Start of SUPPLIED ENTRIES

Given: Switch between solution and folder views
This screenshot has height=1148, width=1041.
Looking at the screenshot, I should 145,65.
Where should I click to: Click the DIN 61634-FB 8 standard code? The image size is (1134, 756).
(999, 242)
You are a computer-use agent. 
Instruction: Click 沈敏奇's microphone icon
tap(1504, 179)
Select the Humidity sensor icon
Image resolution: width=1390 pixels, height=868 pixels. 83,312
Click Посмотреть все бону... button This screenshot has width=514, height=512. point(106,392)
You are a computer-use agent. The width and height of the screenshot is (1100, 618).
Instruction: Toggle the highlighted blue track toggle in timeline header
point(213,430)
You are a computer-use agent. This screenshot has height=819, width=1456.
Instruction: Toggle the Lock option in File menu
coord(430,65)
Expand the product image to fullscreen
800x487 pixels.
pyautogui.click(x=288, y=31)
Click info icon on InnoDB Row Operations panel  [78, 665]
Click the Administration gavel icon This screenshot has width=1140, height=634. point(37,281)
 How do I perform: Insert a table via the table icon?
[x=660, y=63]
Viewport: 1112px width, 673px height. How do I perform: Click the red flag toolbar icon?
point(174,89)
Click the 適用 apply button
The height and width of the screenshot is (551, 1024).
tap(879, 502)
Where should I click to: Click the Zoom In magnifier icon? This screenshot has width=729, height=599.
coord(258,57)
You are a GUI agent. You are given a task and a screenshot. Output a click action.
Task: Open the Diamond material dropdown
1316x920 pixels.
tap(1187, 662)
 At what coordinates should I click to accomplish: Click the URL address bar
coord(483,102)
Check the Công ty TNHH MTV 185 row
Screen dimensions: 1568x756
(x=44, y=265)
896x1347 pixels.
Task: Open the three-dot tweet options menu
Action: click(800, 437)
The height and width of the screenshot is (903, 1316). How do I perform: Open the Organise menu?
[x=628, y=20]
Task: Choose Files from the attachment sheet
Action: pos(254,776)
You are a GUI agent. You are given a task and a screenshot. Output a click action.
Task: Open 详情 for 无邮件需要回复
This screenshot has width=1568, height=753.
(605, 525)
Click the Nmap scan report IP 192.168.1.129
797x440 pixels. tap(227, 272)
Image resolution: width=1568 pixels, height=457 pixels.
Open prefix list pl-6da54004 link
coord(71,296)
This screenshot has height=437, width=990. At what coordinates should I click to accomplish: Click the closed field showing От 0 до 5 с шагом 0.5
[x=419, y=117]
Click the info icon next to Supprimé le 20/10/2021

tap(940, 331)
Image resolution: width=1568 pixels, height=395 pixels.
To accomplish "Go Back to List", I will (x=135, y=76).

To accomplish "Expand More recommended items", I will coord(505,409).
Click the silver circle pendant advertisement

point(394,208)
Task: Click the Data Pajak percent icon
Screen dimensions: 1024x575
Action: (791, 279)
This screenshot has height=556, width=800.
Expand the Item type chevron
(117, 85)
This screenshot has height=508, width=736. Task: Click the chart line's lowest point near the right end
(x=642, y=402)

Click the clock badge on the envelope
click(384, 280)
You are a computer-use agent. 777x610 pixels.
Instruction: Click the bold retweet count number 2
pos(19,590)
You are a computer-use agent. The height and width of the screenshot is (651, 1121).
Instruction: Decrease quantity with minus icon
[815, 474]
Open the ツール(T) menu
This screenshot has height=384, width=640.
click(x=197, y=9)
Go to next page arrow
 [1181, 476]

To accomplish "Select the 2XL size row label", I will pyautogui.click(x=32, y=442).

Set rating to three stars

End of SUPPLIED ENTRIES

• WHAT THE TASK REQUIRES: Copy the material above, line for line.

• THE COMPLETED TASK:
Given: Switch between solution and folder views
This screenshot has height=1148, width=1041.
Looking at the screenshot, I should 145,65.
Where should I click to: Click the DIN 61634-FB 8 standard code? The image size is (1134, 756).
(999, 242)
You are a computer-use agent. 
Instruction: Click 沈敏奇's microphone icon
tap(1504, 179)
Select the Humidity sensor icon
Image resolution: width=1390 pixels, height=868 pixels. 83,312
Click Посмотреть все бону... button This screenshot has width=514, height=512. point(106,392)
You are a computer-use agent. The width and height of the screenshot is (1100, 618).
Instruction: Toggle the highlighted blue track toggle in timeline header
point(213,430)
You are a computer-use agent. This screenshot has height=819, width=1456.
Instruction: Toggle the Lock option in File menu
coord(430,65)
Expand the product image to fullscreen
800x487 pixels.
pyautogui.click(x=288, y=31)
Click info icon on InnoDB Row Operations panel  [78, 665]
Click the Administration gavel icon This screenshot has width=1140, height=634. point(37,281)
 How do I perform: Insert a table via the table icon?
[x=660, y=63]
Viewport: 1112px width, 673px height. How do I perform: Click the red flag toolbar icon?
point(174,89)
Click the 適用 apply button
The height and width of the screenshot is (551, 1024).
tap(879, 502)
Where should I click to: Click the Zoom In magnifier icon? This screenshot has width=729, height=599.
coord(258,57)
You are a GUI agent. You are given a task and a screenshot. Output a click action.
Task: Open the Diamond material dropdown
1316x920 pixels.
tap(1187, 662)
 At what coordinates should I click to accomplish: Click the URL address bar
coord(483,102)
Check the Công ty TNHH MTV 185 row
Screen dimensions: 1568x756
(x=44, y=265)
896x1347 pixels.
Task: Open the three-dot tweet options menu
Action: click(800, 437)
The height and width of the screenshot is (903, 1316). How do I perform: Open the Organise menu?
[x=628, y=20]
Task: Choose Files from the attachment sheet
Action: pos(254,776)
You are a GUI agent. You are given a task and a screenshot. Output a click action.
Task: Open 详情 for 无邮件需要回复
This screenshot has width=1568, height=753.
(605, 525)
Click the Nmap scan report IP 192.168.1.129
797x440 pixels. tap(227, 272)
Image resolution: width=1568 pixels, height=457 pixels.
Open prefix list pl-6da54004 link
coord(71,296)
This screenshot has height=437, width=990. At what coordinates should I click to accomplish: Click the closed field showing От 0 до 5 с шагом 0.5
[x=419, y=117]
Click the info icon next to Supprimé le 20/10/2021

tap(940, 331)
Image resolution: width=1568 pixels, height=395 pixels.
To accomplish "Go Back to List", I will (x=135, y=76).

To accomplish "Expand More recommended items", I will coord(505,409).
Click the silver circle pendant advertisement

point(394,208)
Task: Click the Data Pajak percent icon
Screen dimensions: 1024x575
Action: (791, 279)
This screenshot has height=556, width=800.
Expand the Item type chevron
(117, 85)
This screenshot has height=508, width=736. Task: Click the chart line's lowest point near the right end
(x=642, y=402)

Click the clock badge on the envelope
click(384, 280)
You are a computer-use agent. 777x610 pixels.
Instruction: Click the bold retweet count number 2
pos(19,590)
You are a computer-use agent. The height and width of the screenshot is (651, 1121).
Instruction: Decrease quantity with minus icon
[815, 474]
Open the ツール(T) menu
This screenshot has height=384, width=640.
click(x=197, y=9)
Go to next page arrow
 [1181, 476]

To accomplish "Select the 2XL size row label", I will pyautogui.click(x=32, y=442).

Set rating to three stars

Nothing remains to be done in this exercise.